Collected data

·····

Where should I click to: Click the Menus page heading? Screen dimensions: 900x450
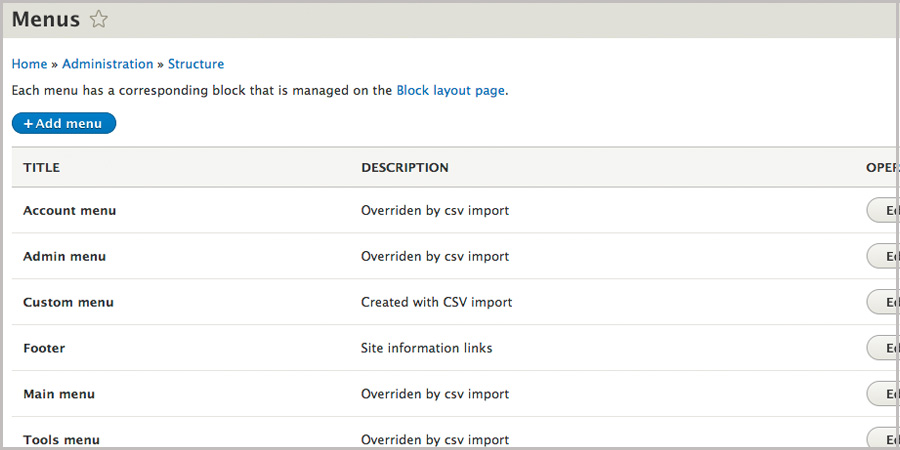(46, 19)
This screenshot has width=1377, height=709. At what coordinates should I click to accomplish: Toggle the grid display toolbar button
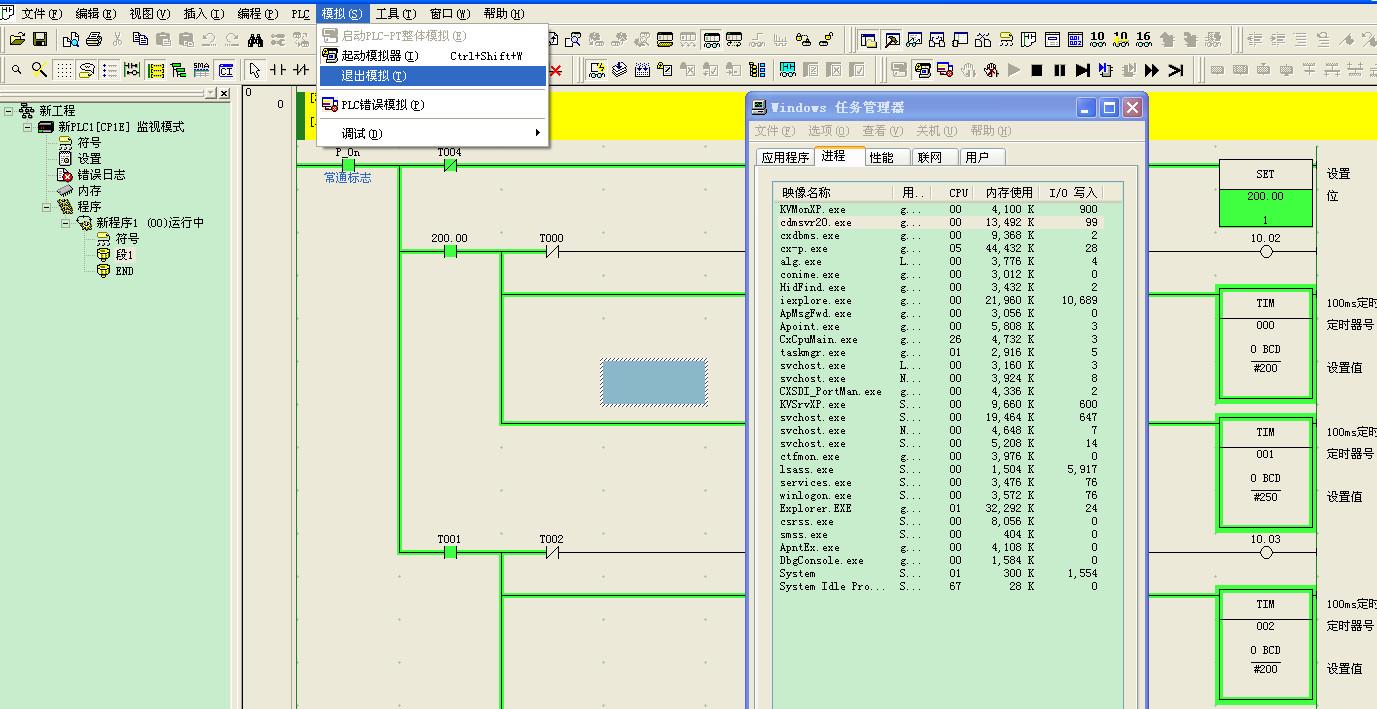tap(63, 70)
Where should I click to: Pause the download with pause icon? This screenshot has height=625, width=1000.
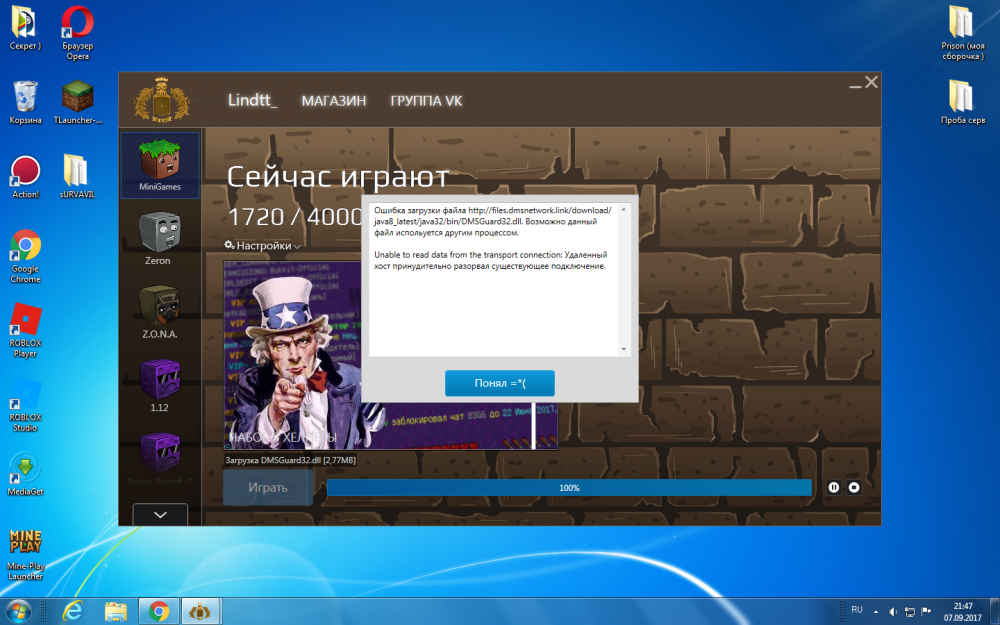coord(834,487)

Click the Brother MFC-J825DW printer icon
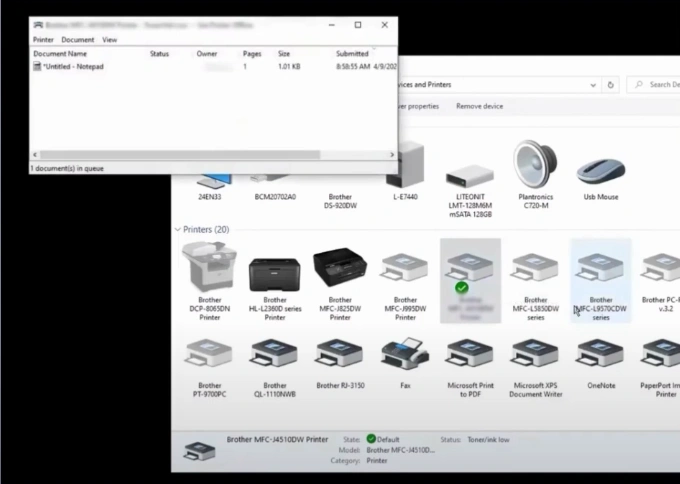pos(340,267)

·····

> [Exercise objective]:
Please set the records down again exactly as written. The pictures should not be included.

> [Your solution]:
Where should I click to: Click the Menus page heading? Screen dimensions: 900x450
(46, 19)
This screenshot has width=1377, height=709. At what coordinates should I click to accomplish: Toggle the grid display toolbar button
tap(63, 70)
Where should I click to: Pause the download with pause icon? This screenshot has height=625, width=1000.
coord(834,487)

Click the Brother MFC-J825DW printer icon
pos(340,267)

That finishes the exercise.